# Narrow excavator trenching attachments



## Joey100 (Jan 7, 2019)

I am very new to this line of work, but I am looking to help a friend with procuring a narrow attachment that would fit on a Mitsubishi ME15 excavator to dig 18 inch deep trenches as narrow as possible, just enough to lay pipes. His 12 inch wide bucket is overkill for the 1 inch pipes we are laying, and trenchers and special attachments cost more than we'd like to spend. For how long I have spent looking, I feel I am missing a key word in my searches, or no such attachments exist. A ripper blade would do what Id like, but finding one is difficult. I planned on only spending 200 dollars on a little hunk of steel but I need advice and direction. We will be dealing with thick, wet Texas clay by the way, the kind that gives a cheap trencher a hard time. Please pardon my lack of knowledge. Thanks in advance for any guidance.


----------



## Hoodoo Valley (Nov 14, 2006)

Welcome to the forum Joey. Maybe you could fabricate something that bolted to the side of the bucket, that could be drug.


----------



## pogobill (Jan 31, 2012)

Welcome Joey100. Have you tried to see if the dimensions of the bucket attachment, pin diameters etc. would match a three point hitch type of backhoe like Bradco and such?


----------



## PJ161 (Sep 12, 2016)

Any bucket narrower than 6 inches is only good in sandy/gravel type soil, any clay in it and most of the time you'll be digging the material out of the bucket by hand. If you have sod on top, cut the sod off and set on the other side of the trench, then set the remaining material on the opposite side, easy to backfill. New buckets are expensive, a 12" bucket for my hoe is $235, a 9" is $195. Plus, they must be made to fit your hoe, not many hoe mounts are compatible with each other, in fact, none that I know of. PJ

I didn't mention that if the top material is nice grass, lay some construction plastic on top of the grass on each side of the trench, clean up after backfilling is much easier.


----------



## PJ161 (Sep 12, 2016)

Oh my, I didn't look to see it was a Cat machine, a new bucket for that would probably be in the $500.00 range, maybe a little more! PJ


----------

Dataset excerpts.
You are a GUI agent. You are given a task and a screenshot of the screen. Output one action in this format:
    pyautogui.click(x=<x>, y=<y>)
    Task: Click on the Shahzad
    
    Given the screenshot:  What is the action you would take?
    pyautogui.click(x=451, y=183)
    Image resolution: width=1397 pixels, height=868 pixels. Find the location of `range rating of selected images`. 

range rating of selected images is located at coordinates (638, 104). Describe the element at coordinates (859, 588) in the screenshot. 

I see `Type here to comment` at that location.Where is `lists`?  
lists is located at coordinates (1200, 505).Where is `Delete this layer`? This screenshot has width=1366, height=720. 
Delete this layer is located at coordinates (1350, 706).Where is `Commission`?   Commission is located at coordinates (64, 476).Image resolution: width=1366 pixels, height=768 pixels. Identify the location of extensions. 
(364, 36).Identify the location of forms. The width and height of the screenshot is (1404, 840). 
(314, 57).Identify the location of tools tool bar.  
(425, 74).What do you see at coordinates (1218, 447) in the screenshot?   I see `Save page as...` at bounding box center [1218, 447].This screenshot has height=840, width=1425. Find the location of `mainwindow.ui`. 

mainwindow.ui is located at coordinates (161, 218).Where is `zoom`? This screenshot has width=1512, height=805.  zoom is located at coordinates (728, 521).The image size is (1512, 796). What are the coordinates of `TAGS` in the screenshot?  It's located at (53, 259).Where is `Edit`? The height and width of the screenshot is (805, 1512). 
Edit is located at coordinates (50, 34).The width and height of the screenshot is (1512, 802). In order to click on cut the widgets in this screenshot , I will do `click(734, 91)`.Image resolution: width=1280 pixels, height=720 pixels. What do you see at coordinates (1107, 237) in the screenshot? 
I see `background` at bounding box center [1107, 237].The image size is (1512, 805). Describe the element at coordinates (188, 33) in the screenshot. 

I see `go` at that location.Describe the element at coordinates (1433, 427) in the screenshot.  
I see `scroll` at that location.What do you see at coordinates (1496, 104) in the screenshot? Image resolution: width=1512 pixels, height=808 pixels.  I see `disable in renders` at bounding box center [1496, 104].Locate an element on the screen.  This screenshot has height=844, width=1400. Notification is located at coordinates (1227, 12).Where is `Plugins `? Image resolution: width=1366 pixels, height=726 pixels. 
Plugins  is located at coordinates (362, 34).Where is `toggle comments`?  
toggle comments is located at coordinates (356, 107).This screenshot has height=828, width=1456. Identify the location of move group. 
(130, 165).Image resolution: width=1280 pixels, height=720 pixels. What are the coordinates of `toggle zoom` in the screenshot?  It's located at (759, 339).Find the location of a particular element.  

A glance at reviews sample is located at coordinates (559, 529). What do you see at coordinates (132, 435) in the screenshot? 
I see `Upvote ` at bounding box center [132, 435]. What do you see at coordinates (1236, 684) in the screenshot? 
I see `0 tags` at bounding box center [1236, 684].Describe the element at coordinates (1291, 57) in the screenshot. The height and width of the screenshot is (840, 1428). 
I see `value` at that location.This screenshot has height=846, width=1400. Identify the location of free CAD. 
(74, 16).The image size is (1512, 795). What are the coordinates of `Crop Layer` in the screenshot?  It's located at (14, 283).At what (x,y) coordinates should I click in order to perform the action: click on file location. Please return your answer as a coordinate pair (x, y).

Short exercise 1. List the usernames of everyone who posted in the thread on narrow excavator trenching attachments.
Short exercise 2. In the excavator trenching thread, what price does PJ161 give for a 9" bucket for his hoe?

Exercise solution 1.
Joey100
Hoodoo Valley
pogobill
PJ161

Exercise solution 2. $195